In this article, we explain how to create a minimal test plan in data engineering. We discuss the importance of ensuring process quality with a detailed and documented test plan: what, how, and why to test.
Is It Possible to Code Without Errors?
We know it’s impossible to code without errors. To address this, software developers must perform all necessary tests before releasing the program to users to ensure it works properly.
Testing software to confirm it functions correctly is essential, yet this doesn’t always happen. In the best cases, the tests conducted are sufficient. However, it’s also common for developers to either not test enough or to do it poorly.
Data engineering adds another layer of complexity: beyond testing the software, the data must also be tested. The responsibility for proper testing lies with data engineering teams. However, it’s not just about testing but also providing evidence that the tests were performed.
The Importance of Documenting Evidence in Data Engineering Tests: Quality Assurance for Teams and Clients
Documenting the evidence of tests conducted in data engineering is crucial for two main reasons:
- For ourselves: To demonstrate that the tests were actually performed. If we don’t leave this documentation, the test effectively doesn’t exist.
- For others: If a leader, client, or colleague has evidence of the tests and an issue arises later, they can understand which tests were conducted and which weren’t. This helps narrow down the root cause of the problem, enabling quicker and simpler resolution.
What Is the Difference Between a “Test Case,” “Testing,” and “Proving We Tested”?
These three concepts may seem similar, but they are not. Below, we explain the difference between each one:
- Test Case: A set of conditions or variables under which it will be determined whether an application, process, feature, or behavior is acceptable or not. In other words, a test case defines what needs to be tested.
- Testing: The act of verifying the proper functioning of an application or process. This may include one, none, or several predefined test cases.
- Proving We Tested: Providing concrete evidence of the tests performed.
The difference between these three concepts may seem subtle, but it is significant.
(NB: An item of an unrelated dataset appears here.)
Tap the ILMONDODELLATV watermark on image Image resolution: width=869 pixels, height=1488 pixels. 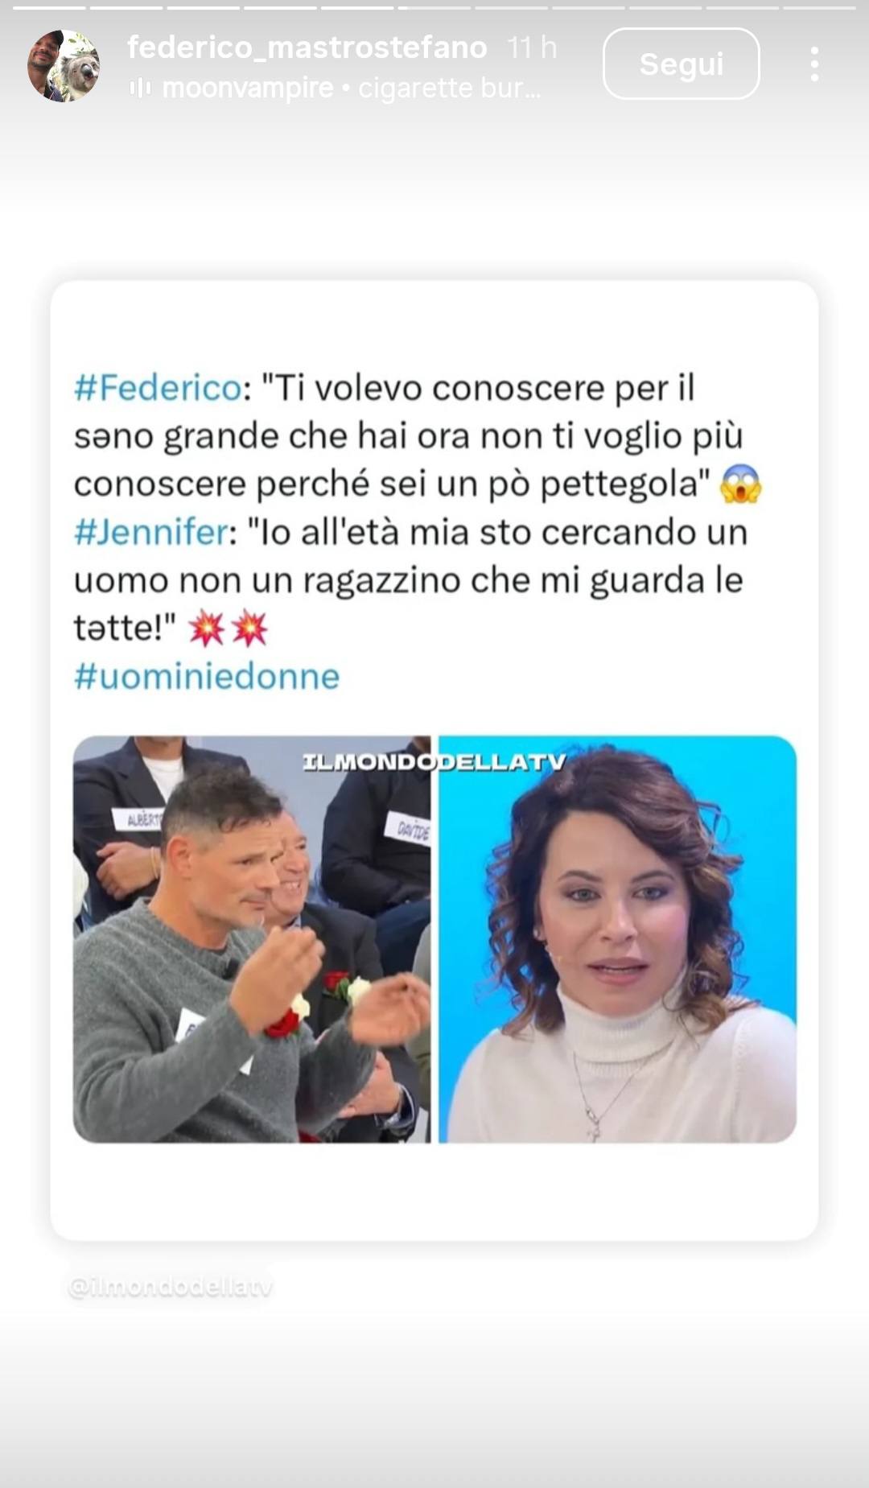[x=435, y=761]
The first tells us what to test, the second involves executing the tests, and the third ensures we can demonstrate what tests were performed and their results. Defining test cases and conducting tests is pointless if we don’t document evidence of doing so.
The phrase, “It worked when I tested it,” is very common in data engineering. This may well be true, but without evidence of the tests, it becomes one person’s word against the facts. Once again, it is the data engineer’s responsibility to ensure proper documentation of the tests performed.
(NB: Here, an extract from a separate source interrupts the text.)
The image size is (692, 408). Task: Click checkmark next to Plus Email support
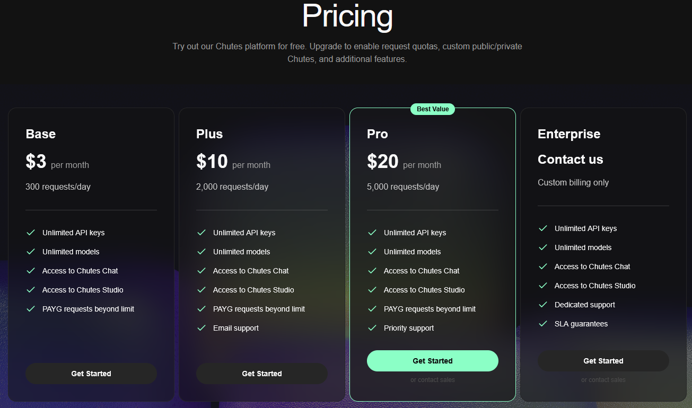(202, 328)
How to Create a Test Plan in Data Engineering
A good test plan requires careful planning. Documenting evidence forces us to think about what we are going to test before performing the test. Below are some examples of the minimum components a test plan should include:
- Every dashboard (visualization) and data engineering development must have a minimal test plan executed and documented.
- Each test must be properly documented by taking screenshots, capturing query results, or using another method to provide verifiable evidence that the test was executed and successfully passed.
- If a test fails, the issue must be resolved, and all tests must be re-executed (ensuring integral consistency).
- The evidence document must be attached to the corresponding task (DevOps/Jira/Trello/etc.) to document the execution.
- Executing the “Minimal Test Plan” does not exempt teams from conducting additional tests to ensure the quality of the final product.
- The data engineer is responsible for the quality of the product delivered, including performing any additional tests they deem necessary to ensure quality.
- If an error is detected after delivery or changes are made to reports or processes, all tests must be executed again.
Key Elements of a Test Plan in Data Engineering
A test plan can be created using a simple tool like Excel, Google Sheets, or any similar platform accessible to all team members. Of course, using dedicated tools for this purpose is even better. The document should include the following:
- Pipeline to be validated: Specify which pipeline is being tested, who developed it, and the date of the tests.
- Description of the controls performed: For example, verifying that business definitions were reviewed/understood, checking whether metric values match the data source, identifying any out-of-range (outlier) values, etc.
- Test results: Indicate whether the result was “OK,” “Failed,” or “N/A.”
- Documentation location: Specify where the evidence of the test is stored.
- Executor: Identify who performed the test.
- Observations: Include a column for any additional remarks.
Here is an example of how to document a data engineering process:
Example of a Minimal Test Plan
Conclusion
There’s an old saying: “It’s not enough to be honest; you must also appear honest.” Over time, this was simplified to: It’s not enough to be; you must also appear to be.
Proving we tested is the resource we have in data engineering to both be and appear. We are not only responsible for ensuring that processes work, but we must also guarantee the accuracy of the data.
Documenting evidence of the tests we performed is essential. If there are predefined test cases, we use them; if not, we define a minimal set of tests that we deem appropriate and leave evidence that we performed them.
This set of tests can be agreed upon with the team, the leader, the data user, or even with oneself. What must not happen is failing to test or being unable to prove that we tested.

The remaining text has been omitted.